> **Task instructions**: Can you restate the records below word for word?

> **Data provided**:

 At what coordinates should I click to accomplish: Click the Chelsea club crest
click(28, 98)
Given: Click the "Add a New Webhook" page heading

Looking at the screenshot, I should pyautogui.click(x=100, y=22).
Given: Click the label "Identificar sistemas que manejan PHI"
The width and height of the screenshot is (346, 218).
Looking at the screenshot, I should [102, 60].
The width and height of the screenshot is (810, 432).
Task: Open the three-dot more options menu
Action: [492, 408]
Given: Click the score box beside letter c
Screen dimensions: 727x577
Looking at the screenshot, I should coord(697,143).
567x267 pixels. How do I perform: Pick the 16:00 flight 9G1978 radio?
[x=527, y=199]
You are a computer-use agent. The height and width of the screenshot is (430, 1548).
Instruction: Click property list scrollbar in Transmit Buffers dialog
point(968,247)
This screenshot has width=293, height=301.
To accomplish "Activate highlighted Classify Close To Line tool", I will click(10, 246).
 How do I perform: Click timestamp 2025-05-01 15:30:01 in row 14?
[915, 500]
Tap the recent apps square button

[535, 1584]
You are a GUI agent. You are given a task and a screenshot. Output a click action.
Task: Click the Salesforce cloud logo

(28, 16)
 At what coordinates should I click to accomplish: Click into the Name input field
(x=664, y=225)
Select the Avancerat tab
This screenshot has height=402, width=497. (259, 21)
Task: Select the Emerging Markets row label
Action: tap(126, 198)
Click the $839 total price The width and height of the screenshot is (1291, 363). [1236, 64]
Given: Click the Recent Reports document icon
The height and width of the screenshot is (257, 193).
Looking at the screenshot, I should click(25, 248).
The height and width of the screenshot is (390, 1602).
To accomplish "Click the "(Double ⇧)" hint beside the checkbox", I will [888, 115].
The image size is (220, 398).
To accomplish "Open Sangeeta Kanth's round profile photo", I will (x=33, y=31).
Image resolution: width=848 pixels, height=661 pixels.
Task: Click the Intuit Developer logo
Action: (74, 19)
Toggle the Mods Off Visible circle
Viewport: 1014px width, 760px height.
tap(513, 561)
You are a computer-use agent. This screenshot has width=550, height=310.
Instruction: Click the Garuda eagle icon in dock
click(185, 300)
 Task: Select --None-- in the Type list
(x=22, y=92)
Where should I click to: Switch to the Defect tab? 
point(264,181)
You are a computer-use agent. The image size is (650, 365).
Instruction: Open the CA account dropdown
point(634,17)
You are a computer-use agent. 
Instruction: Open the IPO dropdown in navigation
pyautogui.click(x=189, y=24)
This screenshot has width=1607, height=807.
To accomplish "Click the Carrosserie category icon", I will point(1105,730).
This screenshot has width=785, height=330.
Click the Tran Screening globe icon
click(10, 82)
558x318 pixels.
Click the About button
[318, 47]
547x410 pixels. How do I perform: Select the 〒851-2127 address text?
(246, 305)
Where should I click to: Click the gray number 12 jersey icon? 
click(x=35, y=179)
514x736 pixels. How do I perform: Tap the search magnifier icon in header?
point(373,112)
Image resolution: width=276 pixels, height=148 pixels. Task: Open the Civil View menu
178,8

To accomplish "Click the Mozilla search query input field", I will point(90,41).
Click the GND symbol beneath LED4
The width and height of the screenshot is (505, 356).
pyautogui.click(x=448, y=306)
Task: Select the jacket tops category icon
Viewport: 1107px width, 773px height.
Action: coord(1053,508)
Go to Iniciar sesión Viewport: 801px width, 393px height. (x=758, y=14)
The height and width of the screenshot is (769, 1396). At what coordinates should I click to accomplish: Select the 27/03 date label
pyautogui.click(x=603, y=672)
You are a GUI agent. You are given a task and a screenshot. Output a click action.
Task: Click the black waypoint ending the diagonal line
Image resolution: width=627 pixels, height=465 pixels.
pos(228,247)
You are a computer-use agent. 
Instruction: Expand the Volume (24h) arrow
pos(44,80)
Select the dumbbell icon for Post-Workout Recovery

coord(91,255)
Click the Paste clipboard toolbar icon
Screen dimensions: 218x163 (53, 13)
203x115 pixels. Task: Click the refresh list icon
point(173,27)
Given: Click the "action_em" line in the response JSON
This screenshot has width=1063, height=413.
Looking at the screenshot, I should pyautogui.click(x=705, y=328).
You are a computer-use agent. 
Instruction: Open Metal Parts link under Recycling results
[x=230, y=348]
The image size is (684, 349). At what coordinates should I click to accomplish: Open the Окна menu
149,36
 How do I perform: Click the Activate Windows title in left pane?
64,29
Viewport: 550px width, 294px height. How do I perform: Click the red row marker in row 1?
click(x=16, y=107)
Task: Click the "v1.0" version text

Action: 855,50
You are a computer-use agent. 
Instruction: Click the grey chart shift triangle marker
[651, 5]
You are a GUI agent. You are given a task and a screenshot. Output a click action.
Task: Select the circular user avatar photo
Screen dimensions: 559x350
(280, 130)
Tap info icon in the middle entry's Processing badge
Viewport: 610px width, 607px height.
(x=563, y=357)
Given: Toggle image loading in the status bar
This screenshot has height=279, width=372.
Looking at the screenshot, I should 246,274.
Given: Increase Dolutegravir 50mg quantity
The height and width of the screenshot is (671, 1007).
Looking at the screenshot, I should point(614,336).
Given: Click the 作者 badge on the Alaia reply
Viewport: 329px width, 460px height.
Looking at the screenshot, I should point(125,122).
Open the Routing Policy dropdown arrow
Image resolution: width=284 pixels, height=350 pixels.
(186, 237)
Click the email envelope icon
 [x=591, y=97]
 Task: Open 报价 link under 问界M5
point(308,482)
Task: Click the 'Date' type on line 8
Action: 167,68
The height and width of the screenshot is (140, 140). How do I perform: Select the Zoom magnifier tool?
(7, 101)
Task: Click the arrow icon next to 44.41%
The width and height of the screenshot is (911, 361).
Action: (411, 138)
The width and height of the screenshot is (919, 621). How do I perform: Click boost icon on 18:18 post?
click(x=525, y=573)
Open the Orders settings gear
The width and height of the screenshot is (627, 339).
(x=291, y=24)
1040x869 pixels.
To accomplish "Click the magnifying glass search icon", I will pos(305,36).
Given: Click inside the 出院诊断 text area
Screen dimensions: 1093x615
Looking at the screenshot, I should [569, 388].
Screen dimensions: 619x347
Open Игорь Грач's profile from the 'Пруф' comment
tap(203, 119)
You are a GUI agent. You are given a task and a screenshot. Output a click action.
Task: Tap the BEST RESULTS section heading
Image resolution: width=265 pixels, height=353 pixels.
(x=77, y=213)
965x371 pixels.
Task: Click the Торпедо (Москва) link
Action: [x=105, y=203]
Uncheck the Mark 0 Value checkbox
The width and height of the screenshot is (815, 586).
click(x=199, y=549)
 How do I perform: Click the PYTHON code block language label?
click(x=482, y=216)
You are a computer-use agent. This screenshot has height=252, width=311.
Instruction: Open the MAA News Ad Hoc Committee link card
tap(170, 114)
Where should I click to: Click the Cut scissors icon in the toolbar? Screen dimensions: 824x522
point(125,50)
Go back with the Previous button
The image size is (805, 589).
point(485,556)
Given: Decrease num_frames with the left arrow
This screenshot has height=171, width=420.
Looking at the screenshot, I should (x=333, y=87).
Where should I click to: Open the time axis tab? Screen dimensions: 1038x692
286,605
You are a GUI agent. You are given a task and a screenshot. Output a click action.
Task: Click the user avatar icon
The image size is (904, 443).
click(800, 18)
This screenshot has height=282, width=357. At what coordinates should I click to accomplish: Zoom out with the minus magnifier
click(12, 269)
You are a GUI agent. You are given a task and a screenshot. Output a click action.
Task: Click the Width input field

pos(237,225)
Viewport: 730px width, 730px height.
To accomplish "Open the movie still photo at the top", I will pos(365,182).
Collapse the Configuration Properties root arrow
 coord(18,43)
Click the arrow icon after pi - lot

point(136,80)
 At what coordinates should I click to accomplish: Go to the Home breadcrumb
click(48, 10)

> **Result for this exercise**:
 At what coordinates should I click to accomplish: Click the Chelsea club crest
click(28, 98)
Given: Click the "Add a New Webhook" page heading

Looking at the screenshot, I should pyautogui.click(x=100, y=22).
Given: Click the label "Identificar sistemas que manejan PHI"
The width and height of the screenshot is (346, 218).
Looking at the screenshot, I should [102, 60].
The width and height of the screenshot is (810, 432).
Task: Open the three-dot more options menu
Action: [492, 408]
Given: Click the score box beside letter c
Screen dimensions: 727x577
Looking at the screenshot, I should coord(697,143).
567x267 pixels. How do I perform: Pick the 16:00 flight 9G1978 radio?
[x=527, y=199]
You are a computer-use agent. The height and width of the screenshot is (430, 1548).
Instruction: Click property list scrollbar in Transmit Buffers dialog
point(968,247)
This screenshot has width=293, height=301.
To accomplish "Activate highlighted Classify Close To Line tool", I will click(10, 246).
 How do I perform: Click timestamp 2025-05-01 15:30:01 in row 14?
[915, 500]
Tap the recent apps square button

[535, 1584]
You are a GUI agent. You are given a task and a screenshot. Output a click action.
Task: Click the Salesforce cloud logo

(28, 16)
 At what coordinates should I click to accomplish: Click into the Name input field
(x=664, y=225)
Select the Avancerat tab
This screenshot has height=402, width=497. (259, 21)
Task: Select the Emerging Markets row label
Action: tap(126, 198)
Click the $839 total price The width and height of the screenshot is (1291, 363). [1236, 64]
Given: Click the Recent Reports document icon
The height and width of the screenshot is (257, 193).
Looking at the screenshot, I should click(25, 248).
The height and width of the screenshot is (390, 1602).
To accomplish "Click the "(Double ⇧)" hint beside the checkbox", I will [888, 115].
The image size is (220, 398).
To accomplish "Open Sangeeta Kanth's round profile photo", I will (x=33, y=31).
Image resolution: width=848 pixels, height=661 pixels.
Task: Click the Intuit Developer logo
Action: (74, 19)
Toggle the Mods Off Visible circle
Viewport: 1014px width, 760px height.
tap(513, 561)
You are a computer-use agent. This screenshot has width=550, height=310.
Instruction: Click the Garuda eagle icon in dock
click(185, 300)
 Task: Select --None-- in the Type list
(x=22, y=92)
Where should I click to: Switch to the Defect tab? 
point(264,181)
You are a computer-use agent. The image size is (650, 365).
Instruction: Open the CA account dropdown
point(634,17)
You are a computer-use agent. 
Instruction: Open the IPO dropdown in navigation
pyautogui.click(x=189, y=24)
This screenshot has width=1607, height=807.
To accomplish "Click the Carrosserie category icon", I will point(1105,730).
This screenshot has width=785, height=330.
Click the Tran Screening globe icon
click(10, 82)
558x318 pixels.
Click the About button
[318, 47]
547x410 pixels. How do I perform: Select the 〒851-2127 address text?
(246, 305)
Where should I click to: Click the gray number 12 jersey icon? 
click(x=35, y=179)
514x736 pixels. How do I perform: Tap the search magnifier icon in header?
point(373,112)
Image resolution: width=276 pixels, height=148 pixels. Task: Open the Civil View menu
178,8

To accomplish "Click the Mozilla search query input field", I will point(90,41).
Click the GND symbol beneath LED4
The width and height of the screenshot is (505, 356).
pyautogui.click(x=448, y=306)
Task: Select the jacket tops category icon
Viewport: 1107px width, 773px height.
Action: coord(1053,508)
Go to Iniciar sesión Viewport: 801px width, 393px height. (x=758, y=14)
The height and width of the screenshot is (769, 1396). At what coordinates should I click to accomplish: Select the 27/03 date label
pyautogui.click(x=603, y=672)
You are a GUI agent. You are given a task and a screenshot. Output a click action.
Task: Click the black waypoint ending the diagonal line
Image resolution: width=627 pixels, height=465 pixels.
pos(228,247)
You are a computer-use agent. 
Instruction: Expand the Volume (24h) arrow
pos(44,80)
Select the dumbbell icon for Post-Workout Recovery

coord(91,255)
Click the Paste clipboard toolbar icon
Screen dimensions: 218x163 (53, 13)
203x115 pixels. Task: Click the refresh list icon
point(173,27)
Given: Click the "action_em" line in the response JSON
This screenshot has width=1063, height=413.
Looking at the screenshot, I should pyautogui.click(x=705, y=328).
You are a computer-use agent. 
Instruction: Open Metal Parts link under Recycling results
[x=230, y=348]
The image size is (684, 349). At what coordinates should I click to accomplish: Open the Окна menu
149,36
 How do I perform: Click the Activate Windows title in left pane?
64,29
Viewport: 550px width, 294px height. How do I perform: Click the red row marker in row 1?
click(x=16, y=107)
Task: Click the "v1.0" version text

Action: 855,50
You are a computer-use agent. 
Instruction: Click the grey chart shift triangle marker
[651, 5]
You are a GUI agent. You are given a task and a screenshot. Output a click action.
Task: Select the circular user avatar photo
Screen dimensions: 559x350
(280, 130)
Tap info icon in the middle entry's Processing badge
Viewport: 610px width, 607px height.
(x=563, y=357)
Given: Toggle image loading in the status bar
This screenshot has height=279, width=372.
Looking at the screenshot, I should 246,274.
Given: Increase Dolutegravir 50mg quantity
The height and width of the screenshot is (671, 1007).
Looking at the screenshot, I should point(614,336).
Given: Click the 作者 badge on the Alaia reply
Viewport: 329px width, 460px height.
Looking at the screenshot, I should point(125,122).
Open the Routing Policy dropdown arrow
Image resolution: width=284 pixels, height=350 pixels.
(186, 237)
Click the email envelope icon
 [x=591, y=97]
 Task: Open 报价 link under 问界M5
point(308,482)
Task: Click the 'Date' type on line 8
Action: 167,68
The height and width of the screenshot is (140, 140). How do I perform: Select the Zoom magnifier tool?
(7, 101)
Task: Click the arrow icon next to 44.41%
The width and height of the screenshot is (911, 361).
Action: (411, 138)
The width and height of the screenshot is (919, 621). How do I perform: Click boost icon on 18:18 post?
click(x=525, y=573)
Open the Orders settings gear
The width and height of the screenshot is (627, 339).
(x=291, y=24)
1040x869 pixels.
To accomplish "Click the magnifying glass search icon", I will pos(305,36).
Given: Click inside the 出院诊断 text area
Screen dimensions: 1093x615
Looking at the screenshot, I should [569, 388].
Screen dimensions: 619x347
Open Игорь Грач's profile from the 'Пруф' comment
tap(203, 119)
You are a GUI agent. You are given a task and a screenshot. Output a click action.
Task: Tap the BEST RESULTS section heading
Image resolution: width=265 pixels, height=353 pixels.
(x=77, y=213)
965x371 pixels.
Task: Click the Торпедо (Москва) link
Action: [x=105, y=203]
Uncheck the Mark 0 Value checkbox
The width and height of the screenshot is (815, 586).
click(x=199, y=549)
 How do I perform: Click the PYTHON code block language label?
click(x=482, y=216)
You are a computer-use agent. This screenshot has height=252, width=311.
Instruction: Open the MAA News Ad Hoc Committee link card
tap(170, 114)
Where should I click to: Click the Cut scissors icon in the toolbar? Screen dimensions: 824x522
point(125,50)
Go back with the Previous button
The image size is (805, 589).
point(485,556)
Given: Decrease num_frames with the left arrow
This screenshot has height=171, width=420.
Looking at the screenshot, I should (x=333, y=87).
Where should I click to: Open the time axis tab? Screen dimensions: 1038x692
286,605
You are a GUI agent. You are given a task and a screenshot. Output a click action.
Task: Click the user avatar icon
The image size is (904, 443).
click(800, 18)
This screenshot has height=282, width=357. At what coordinates should I click to accomplish: Zoom out with the minus magnifier
click(12, 269)
You are a GUI agent. You are given a task and a screenshot. Output a click action.
Task: Click the Width input field

pos(237,225)
Viewport: 730px width, 730px height.
To accomplish "Open the movie still photo at the top", I will pos(365,182).
Collapse the Configuration Properties root arrow
 coord(18,43)
Click the arrow icon after pi - lot

point(136,80)
 At what coordinates should I click to accomplish: Go to the Home breadcrumb
click(48, 10)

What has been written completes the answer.